EXERCISES ->
1: Reproduce part of the passage on the Warwick cemetery commission word for word. Begin at the words "Malcolm began volunteering" and stop after "and maintain cemeteries.".
2: Carry on with the article about the Warwick Historical Cemetery Commission, starting after its last sentence.

TEXT SECTION ->
********

Cleaning up cemeteries might sound like the plot of a horror movie but to the nine members of the Warwick Historical Cemetery Commission, it’s a passion.

“Most people never anticipated that where they were buried would be surrounded by houses and buildings. All they wanted was to be buried in a cute little cemetery,” said Pegee Malcolm, chair of both the Rhode Island Historic Cemetery Commission and the Warwick commission.

Malcolm began volunteering with the committee in 2004 and was named chair in 2006. She began cleaning up the cemeteries because to her it's just, “the right thing to do.”

The Warwick Historical Cemetery Commission was formed back in 1987 under the leadership of former Warwick Mayor Francis Flaherty. With the purpose of creating an inventory of the historic cemeteries within the city and working to formulate and develop plans in order to restore, rehabilitate, and maintain cemeteries.

********

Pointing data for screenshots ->
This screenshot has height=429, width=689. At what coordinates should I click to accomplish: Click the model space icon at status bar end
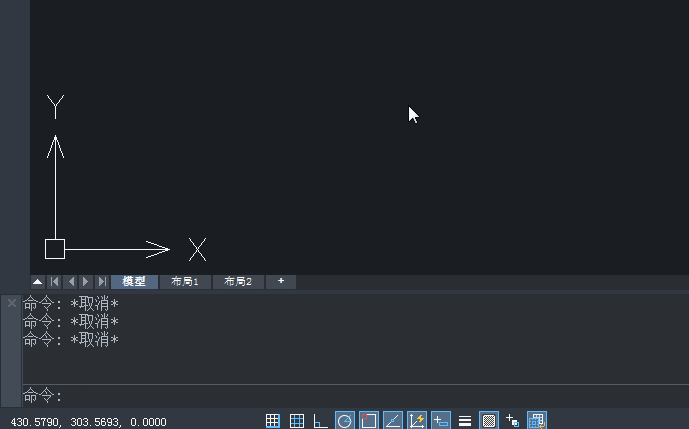point(537,421)
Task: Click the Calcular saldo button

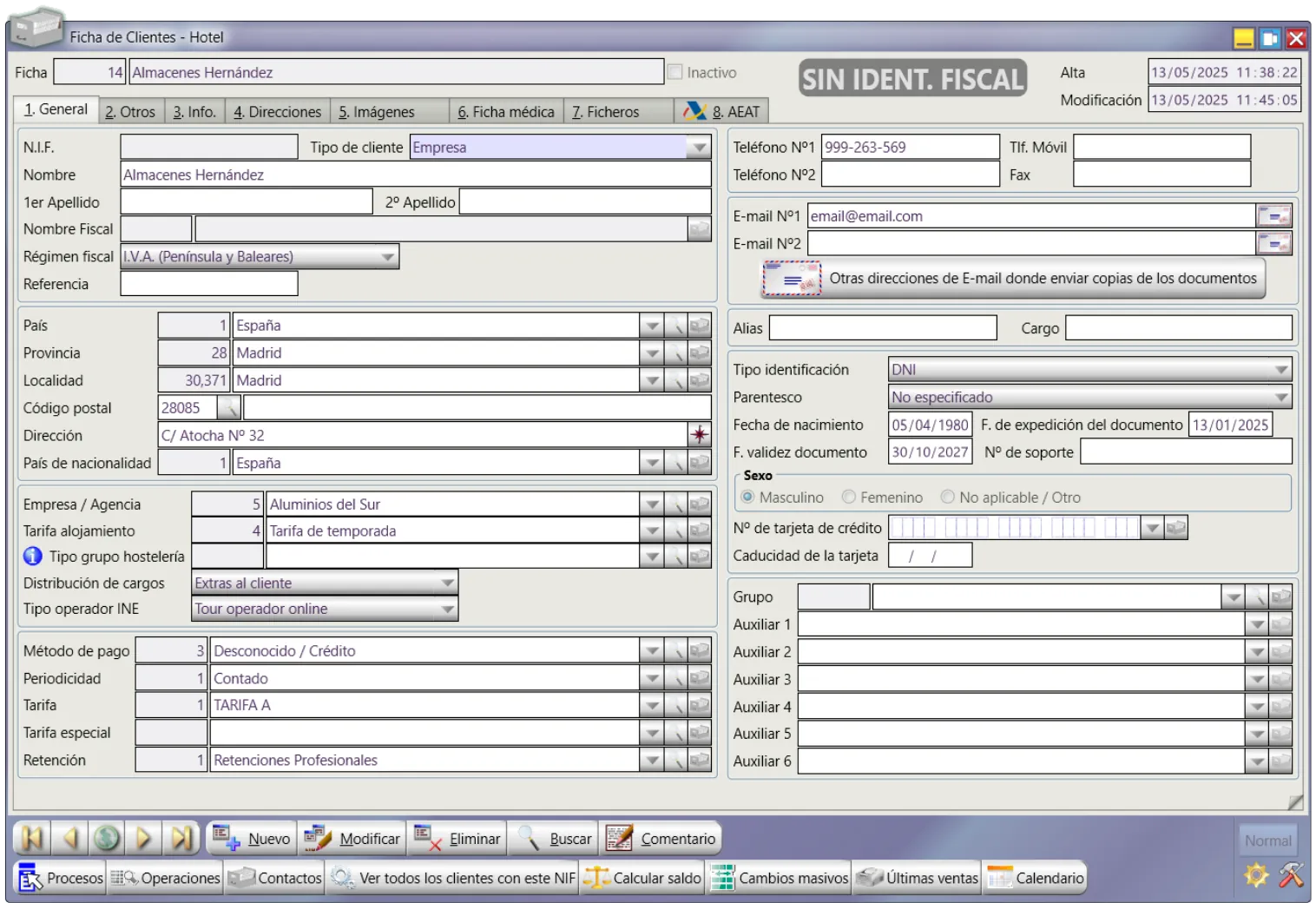Action: coord(643,878)
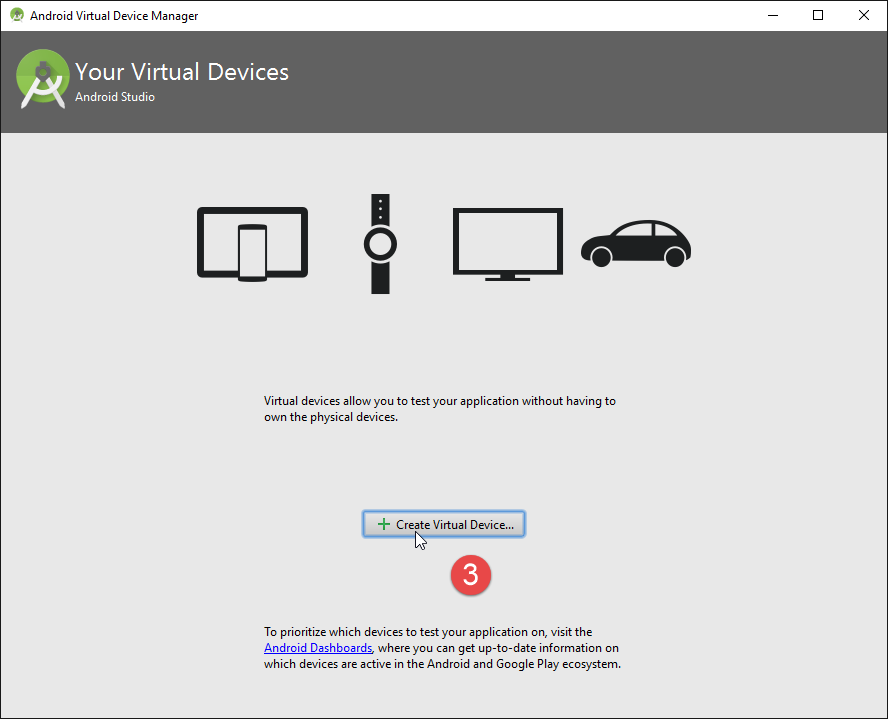Click the Android Studio subtitle text
This screenshot has width=888, height=719.
(115, 97)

********

SOLVED TASKS ->
1:
Malcolm began volunteering with the committee in 2004 and was named chair in 2006. She began cleaning up the cemeteries because to her it's just, “the right thing to do.”

The Warwick Historical Cemetery Commission was formed back in 1987 under the leadership of former Warwick Mayor Francis Flaherty. With the purpose of creating an inventory of the historic cemeteries within the city and working to formulate and develop plans in order to restore, rehabilitate, and maintain cemeteries.

2:
Flaherty recalls when the Brayton Cemetery went out of business it started to get overgrown so he alongside a couple of other people began cleaning up the place. Brayton is the home of a number of Civil War veterans, doctors, lawyers, a judge who sat on the Rhode Island Supreme Court, and a Rhode Island Congressman, William Brayton. 

“When they look good they add something to the character of the city,” said Flaherty. 

When there was an opening on the commission a little over a year ago Flaherty took the chance to join the commission he helped start over 33 years ago. According to Flaherty though he has some catching up to do compared to the other members of the group.

“I'm just the waterboy on the commission,” said Flaherty.

“There are 166 historical cemeteries in 153 locations (in Warwick).  As an example, there are 9 smaller historical cemeteries that have been moved to Brayton Cemetery in Apponaug,” said Malcolm.

The group has been able to receive a yearly legislative grant of $5,000 for Brayton Cemetery but all the grant truly covers is getting the cemetery mowed a couple of times a year and some structural repairs to the outside wall. The other 152 cemetery locations have no state and local funding. The group either pays out of pocket for repairs and supplies or uses donation money.

“90% is paid out of pocket,” said Malcolm.

Donations and out-of-pocket money helps with damages as well such as vandalism. Although laws such as the Rhode Island General Law 23-18-12 are in place people continue to damage cemeteries across the state.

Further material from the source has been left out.